Tom Temin: We are speaking with Kiersten Todt, chief of staff of the Cybersecurity and Infrastructure Security Agency. And in the analogous vein in putting up some of those physical security measures that are permanent, you don’t want to mar the site of Washington so it doesn’t look like Pyongyang, which, in some parts of Pennsylvania Avenue toward 9th Street, kind of do. But you know what I mean?

Kiersten Todt: Yeah, absolutely.

Tom Temin: The idea of cyber security everywhere has to be consistent with usability of services the government offers. So I’m wondering, does the JCDC also tie in with, the GSA’s attempt and project to upgrade, which they want agencies to use to enable people to get to the government without so much fuss, and yet consistent with security?

Kiersten Todt: Right, and that’s really in cooperation with our cybersecurity division. I think your point is exactly right, which is, there’s always been this tension in cybersecurity about educating the end user and moving security away from the end user. How do we make things accessible and usable, but keep them secure? And that’s a tension I think that we see continuously. But what we are seeing in this evolution of cybersecurity is a greater tolerance for security. And for what that is. We always say security is not convenient, we think about the seatbelts for the generation that grew up without seatbelts. Then when that became mandatory, it was inconvenient. Bicycle helmets, but when you start to create that culture of security, you have individuals that are actually choosing it, because they know that their lives are better and a bit more easier. We’re still in that journey, as far as making a culture of security in this country and truly in the world.
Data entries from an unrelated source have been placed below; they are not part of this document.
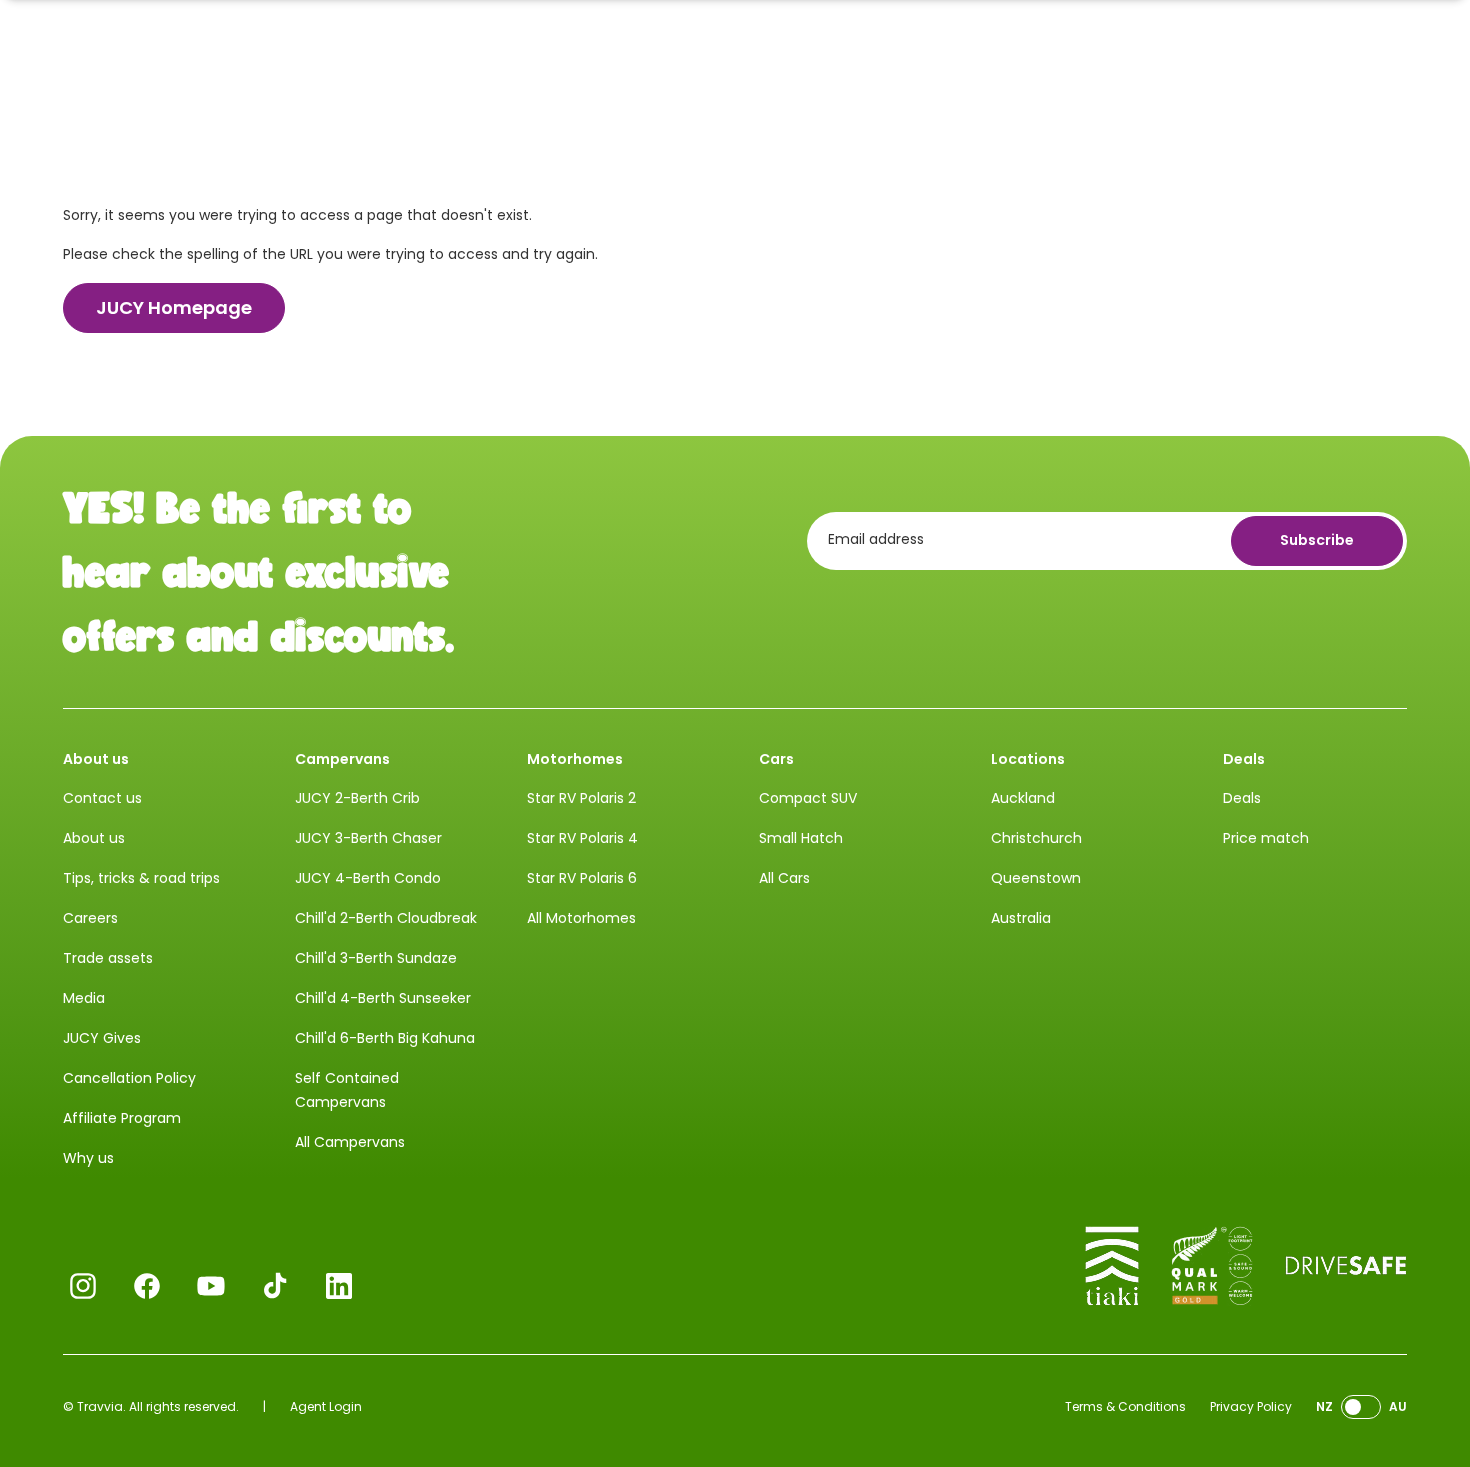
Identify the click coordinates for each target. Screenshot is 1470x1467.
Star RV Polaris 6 (582, 878)
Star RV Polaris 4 (582, 838)
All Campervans (350, 1142)
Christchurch (1036, 838)
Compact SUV (808, 798)
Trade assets (108, 958)
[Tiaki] (1112, 1266)
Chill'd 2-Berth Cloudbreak (386, 918)
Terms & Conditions (1125, 1406)
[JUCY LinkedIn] (339, 1286)
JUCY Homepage (174, 307)
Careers (90, 918)
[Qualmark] (1212, 1266)
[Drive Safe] (1346, 1266)
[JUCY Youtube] (211, 1286)
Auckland (1023, 798)
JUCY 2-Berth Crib (357, 798)
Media (84, 998)
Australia (1021, 918)
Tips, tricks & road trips (141, 878)
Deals (1242, 798)
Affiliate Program (122, 1118)
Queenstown (1036, 878)
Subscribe (1317, 540)
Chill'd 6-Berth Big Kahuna (385, 1038)
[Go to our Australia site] (1361, 1407)
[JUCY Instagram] (83, 1286)
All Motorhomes (581, 918)
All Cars (784, 878)
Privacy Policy (1251, 1406)
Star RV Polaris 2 (581, 798)
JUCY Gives (102, 1038)
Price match (1266, 838)
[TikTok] (275, 1286)
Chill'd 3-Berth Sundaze (376, 958)
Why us (88, 1158)
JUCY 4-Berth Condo (368, 878)
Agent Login (326, 1406)
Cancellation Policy (129, 1078)
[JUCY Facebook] (147, 1286)
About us (94, 838)
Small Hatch (801, 838)
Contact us (102, 798)
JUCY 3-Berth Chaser (368, 838)
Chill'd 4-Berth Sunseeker (383, 998)
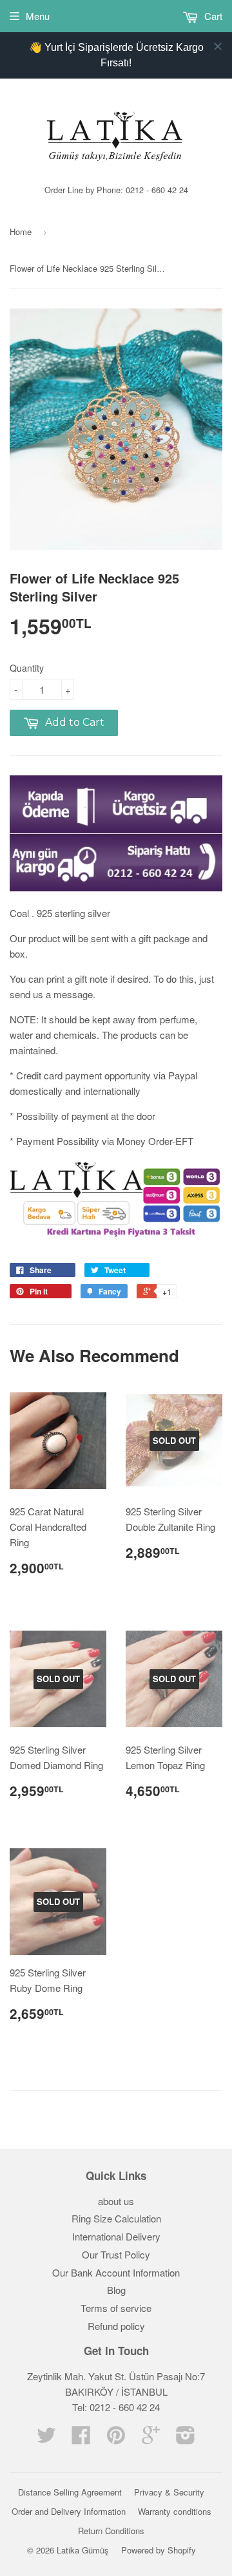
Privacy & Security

But I do think we’re seeing progress for that accessibility piece and that ease of use.

Tom Temin: And bringing this around to the staff part of the chief of staff job, besides direct cybersecurity expertise, which you need in great volume, what other personnel human capital needs does the agency have at this point?
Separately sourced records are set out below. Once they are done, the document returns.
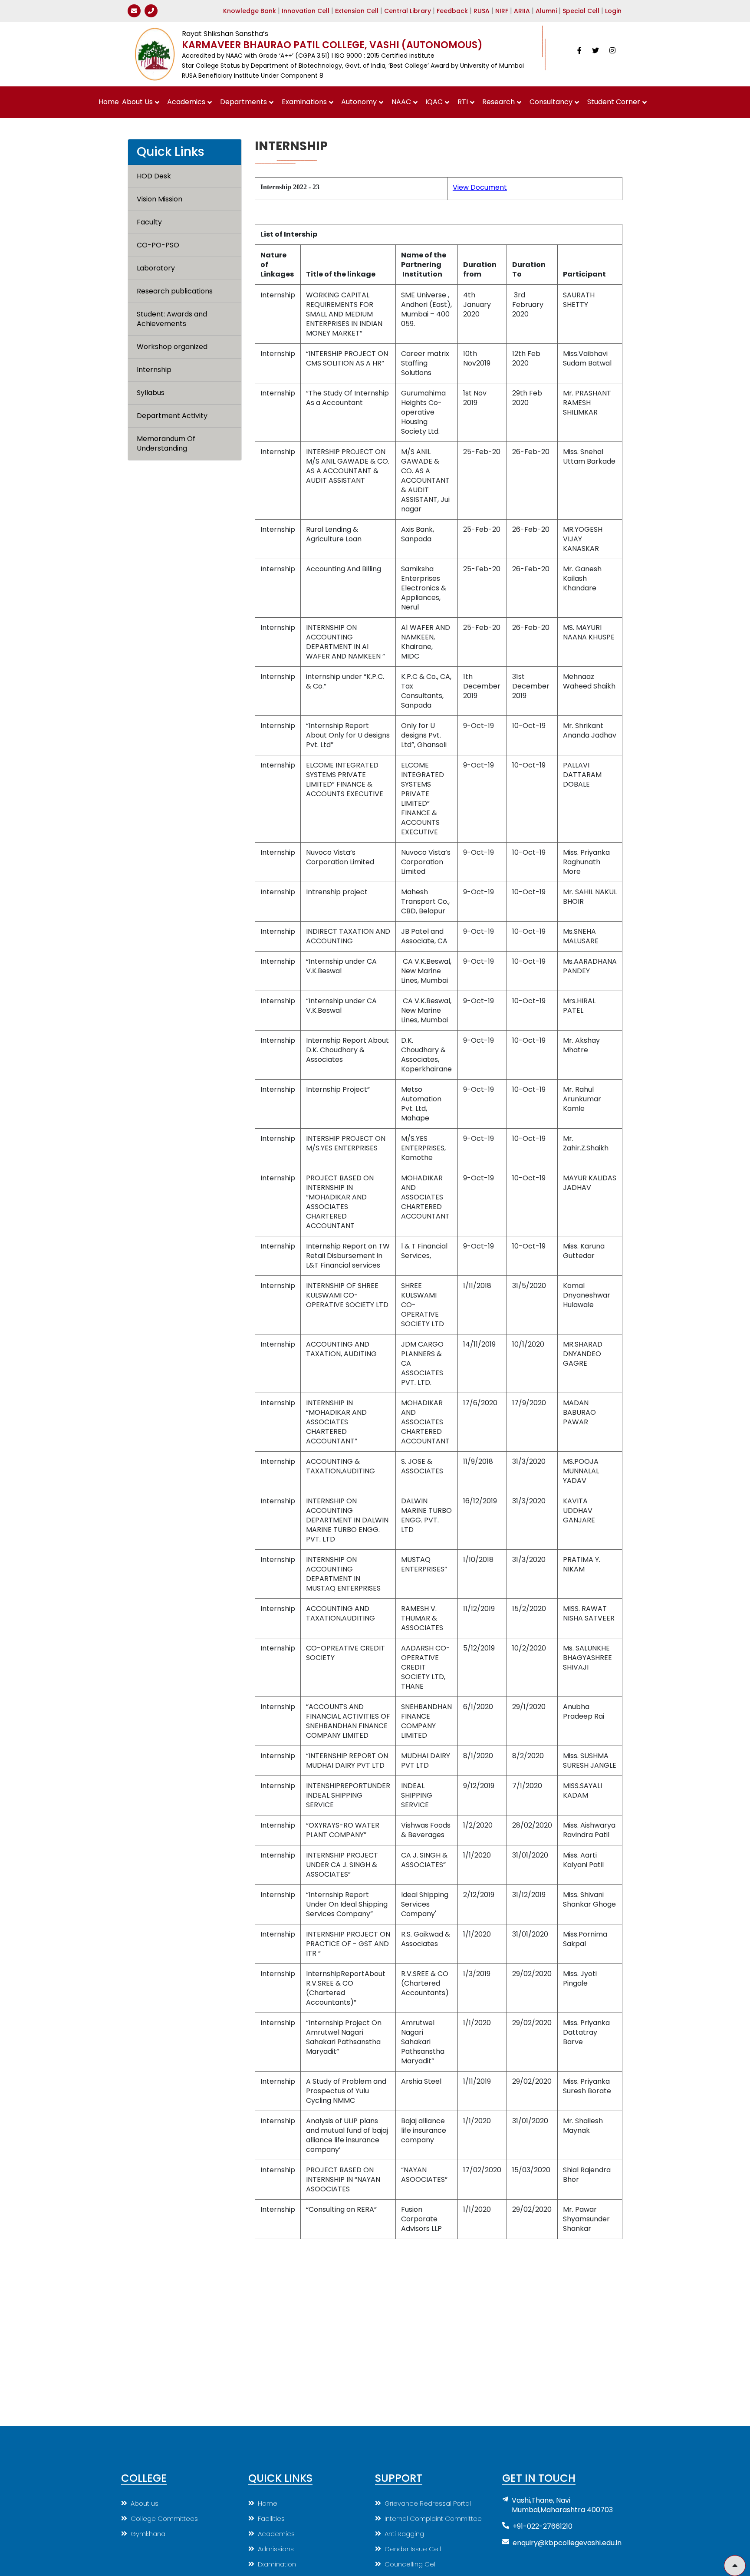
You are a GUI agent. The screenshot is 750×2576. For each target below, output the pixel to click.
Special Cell (580, 11)
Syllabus (150, 393)
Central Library (407, 11)
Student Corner (613, 102)
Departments (243, 102)
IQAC (434, 102)
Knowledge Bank (249, 11)
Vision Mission (159, 199)
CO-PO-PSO (158, 245)
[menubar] (375, 102)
Kiersten Todt: Well, building out the workforce. We have vacancies, as you mentioned earlier. We’ve been given a lot of money by Congress to do our mission. With great power comes great responsibility. There’s a lot here. So we take that very seriously. But it’s building out the people, attracting the talent. And as I said earlier, it’s not just about us sitting here in the D.C. area, the National Capital Region, expecting talent to come to us. We need to go into the communities where this talent exists, underserved communities, non-traditional places where talent is whether it’s nonprofits, again vocational schools, community colleges, we have a lot of partnerships that we’re looking to build out so that we are truly bringing in an interdisciplinary workforce that represents our diversity, equity, inclusion and accessibility priorities. And that is, a number one priority for what we’re doing. And again, it’s not just about building CISA under that guideline, but hopefully getting to a place where CISA becomes the model not just for government, but for the workforce.
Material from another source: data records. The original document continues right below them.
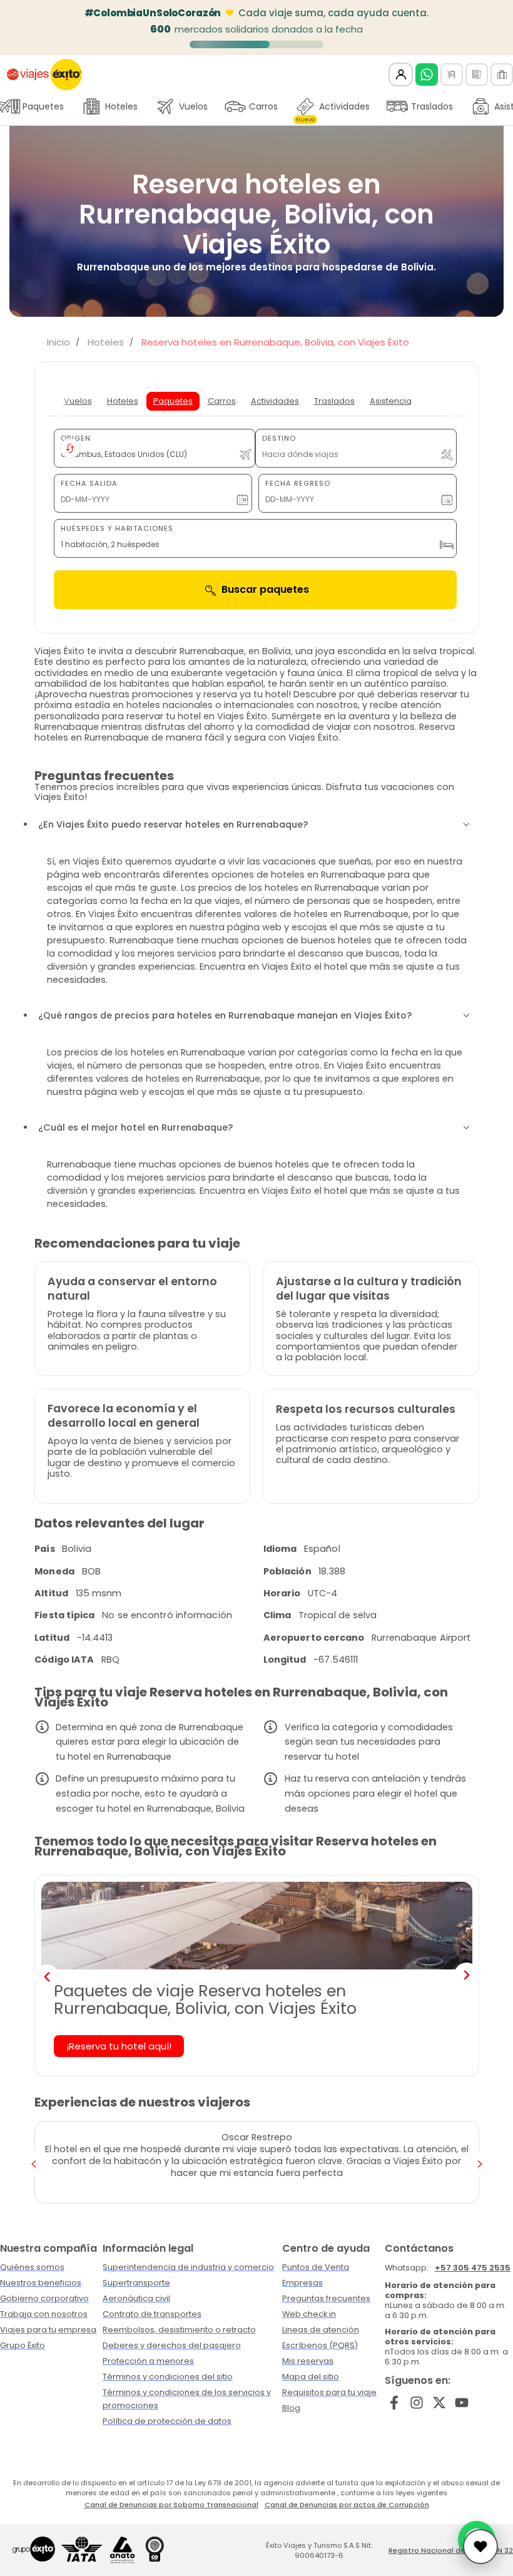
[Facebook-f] (394, 2402)
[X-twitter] (439, 2402)
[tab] (78, 401)
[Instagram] (417, 2402)
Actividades (333, 109)
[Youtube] (461, 2402)
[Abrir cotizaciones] (480, 2546)
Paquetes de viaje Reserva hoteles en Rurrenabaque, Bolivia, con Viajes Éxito (205, 1999)
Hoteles (121, 106)
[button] (46, 1976)
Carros (263, 106)
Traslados (432, 106)
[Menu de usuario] (401, 75)
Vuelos (193, 106)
Tom Temin: And as it gets procurement and acquisition authority, which is coming next, you’ve got a serious, specific issue of getting an acquisition workforce built.

Kiersten Todt: Absolutely. I mean, this is we are building our workforce in real time and looking to do it as quickly as we can. We have a tremendous human capital team, and really across the board, the team of people that have been brought in because to your earlier point, these individuals, our team is so driven by mission. And I feel very fortunate every day to be walking into this office with people that are putting service and mission at the forefront and prioritizing it.

Tom Temin: Kiersten Todt is chief of staff at the Cybersecurity and Infrastructure Security Agency. Thanks so much for joining me.

Kiersten Todt: Thanks so much, Tom. Great to be with you as always.